*Task requirements*.
Rewrite the listing below, substituting "screen assistant" for every occurrence of "GUI agent" and leaving every other line and character as it is.

*Given data*.
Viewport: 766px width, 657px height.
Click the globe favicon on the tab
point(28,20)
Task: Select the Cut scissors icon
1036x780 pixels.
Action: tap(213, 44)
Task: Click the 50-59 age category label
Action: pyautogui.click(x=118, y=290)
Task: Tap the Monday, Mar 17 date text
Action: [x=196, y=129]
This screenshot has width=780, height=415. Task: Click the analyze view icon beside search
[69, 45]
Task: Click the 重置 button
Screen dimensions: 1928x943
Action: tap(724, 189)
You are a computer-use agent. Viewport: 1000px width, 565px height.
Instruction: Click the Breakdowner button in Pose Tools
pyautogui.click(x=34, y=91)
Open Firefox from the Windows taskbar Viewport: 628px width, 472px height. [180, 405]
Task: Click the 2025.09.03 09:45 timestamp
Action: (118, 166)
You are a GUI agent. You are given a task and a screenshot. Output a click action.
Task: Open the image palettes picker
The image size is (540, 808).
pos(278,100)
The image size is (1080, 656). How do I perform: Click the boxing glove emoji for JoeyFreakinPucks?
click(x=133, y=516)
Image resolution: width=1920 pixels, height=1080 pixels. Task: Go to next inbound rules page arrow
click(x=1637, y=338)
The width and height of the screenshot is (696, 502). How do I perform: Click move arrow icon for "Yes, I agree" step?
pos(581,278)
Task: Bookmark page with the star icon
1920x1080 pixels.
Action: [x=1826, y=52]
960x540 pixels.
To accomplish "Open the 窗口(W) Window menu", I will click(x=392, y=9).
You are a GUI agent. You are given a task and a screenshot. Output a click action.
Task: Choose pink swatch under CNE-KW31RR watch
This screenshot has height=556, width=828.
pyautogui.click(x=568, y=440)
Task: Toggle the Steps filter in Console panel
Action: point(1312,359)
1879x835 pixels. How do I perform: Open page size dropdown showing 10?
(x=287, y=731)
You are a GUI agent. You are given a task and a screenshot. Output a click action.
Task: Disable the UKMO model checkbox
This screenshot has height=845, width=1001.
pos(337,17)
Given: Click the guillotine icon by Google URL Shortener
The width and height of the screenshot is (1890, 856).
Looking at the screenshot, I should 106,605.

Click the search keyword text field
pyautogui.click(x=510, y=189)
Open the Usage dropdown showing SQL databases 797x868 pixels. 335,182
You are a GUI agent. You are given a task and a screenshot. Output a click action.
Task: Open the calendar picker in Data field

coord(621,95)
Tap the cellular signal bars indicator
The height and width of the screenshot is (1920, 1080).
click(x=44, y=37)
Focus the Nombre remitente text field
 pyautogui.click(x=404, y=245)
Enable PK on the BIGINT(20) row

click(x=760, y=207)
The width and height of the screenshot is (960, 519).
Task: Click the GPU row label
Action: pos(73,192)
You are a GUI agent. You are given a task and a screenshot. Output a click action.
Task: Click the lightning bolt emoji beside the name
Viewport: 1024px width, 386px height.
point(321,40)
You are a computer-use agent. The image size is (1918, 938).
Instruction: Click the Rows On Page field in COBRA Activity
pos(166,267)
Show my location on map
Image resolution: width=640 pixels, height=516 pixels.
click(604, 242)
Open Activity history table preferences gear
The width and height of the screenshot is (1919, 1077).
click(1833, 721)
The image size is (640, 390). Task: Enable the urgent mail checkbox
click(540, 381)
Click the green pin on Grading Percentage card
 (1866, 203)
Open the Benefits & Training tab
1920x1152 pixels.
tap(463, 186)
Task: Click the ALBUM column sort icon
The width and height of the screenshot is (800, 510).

*Solution for this problem*.
Viewport: 766px width, 657px height.
Click the globe favicon on the tab
point(28,20)
Task: Select the Cut scissors icon
1036x780 pixels.
Action: tap(213, 44)
Task: Click the 50-59 age category label
Action: pyautogui.click(x=118, y=290)
Task: Tap the Monday, Mar 17 date text
Action: [x=196, y=129]
This screenshot has width=780, height=415. Task: Click the analyze view icon beside search
[69, 45]
Task: Click the 重置 button
Screen dimensions: 1928x943
Action: tap(724, 189)
You are a computer-use agent. Viewport: 1000px width, 565px height.
Instruction: Click the Breakdowner button in Pose Tools
pyautogui.click(x=34, y=91)
Open Firefox from the Windows taskbar Viewport: 628px width, 472px height. [180, 405]
Task: Click the 2025.09.03 09:45 timestamp
Action: (118, 166)
You are a screen assistant. You are given a task and a screenshot. Output a click action.
Task: Open the image palettes picker
The image size is (540, 808).
pos(278,100)
The image size is (1080, 656). How do I perform: Click the boxing glove emoji for JoeyFreakinPucks?
click(x=133, y=516)
Image resolution: width=1920 pixels, height=1080 pixels. Task: Go to next inbound rules page arrow
click(x=1637, y=338)
The width and height of the screenshot is (696, 502). How do I perform: Click move arrow icon for "Yes, I agree" step?
pos(581,278)
Task: Bookmark page with the star icon
1920x1080 pixels.
Action: [x=1826, y=52]
960x540 pixels.
To accomplish "Open the 窗口(W) Window menu", I will click(x=392, y=9).
You are a screen assistant. You are given a task and a screenshot. Output a click action.
Task: Choose pink swatch under CNE-KW31RR watch
This screenshot has height=556, width=828.
pyautogui.click(x=568, y=440)
Task: Toggle the Steps filter in Console panel
Action: point(1312,359)
1879x835 pixels. How do I perform: Open page size dropdown showing 10?
(x=287, y=731)
You are a screen assistant. You are given a task and a screenshot. Output a click action.
Task: Disable the UKMO model checkbox
This screenshot has height=845, width=1001.
pos(337,17)
Given: Click the guillotine icon by Google URL Shortener
The width and height of the screenshot is (1890, 856).
Looking at the screenshot, I should 106,605.

Click the search keyword text field
pyautogui.click(x=510, y=189)
Open the Usage dropdown showing SQL databases 797x868 pixels. 335,182
You are a screen assistant. You are given a task and a screenshot. Output a click action.
Task: Open the calendar picker in Data field

coord(621,95)
Tap the cellular signal bars indicator
The height and width of the screenshot is (1920, 1080).
click(x=44, y=37)
Focus the Nombre remitente text field
 pyautogui.click(x=404, y=245)
Enable PK on the BIGINT(20) row

click(x=760, y=207)
The width and height of the screenshot is (960, 519).
Task: Click the GPU row label
Action: pos(73,192)
You are a screen assistant. You are given a task and a screenshot. Output a click action.
Task: Click the lightning bolt emoji beside the name
Viewport: 1024px width, 386px height.
point(321,40)
You are a computer-use agent. The image size is (1918, 938).
Instruction: Click the Rows On Page field in COBRA Activity
pos(166,267)
Show my location on map
Image resolution: width=640 pixels, height=516 pixels.
click(604, 242)
Open Activity history table preferences gear
The width and height of the screenshot is (1919, 1077).
click(1833, 721)
The image size is (640, 390). Task: Enable the urgent mail checkbox
click(540, 381)
Click the green pin on Grading Percentage card
 (1866, 203)
Open the Benefits & Training tab
1920x1152 pixels.
tap(463, 186)
Task: Click the ALBUM column sort icon
The width and height of the screenshot is (800, 510).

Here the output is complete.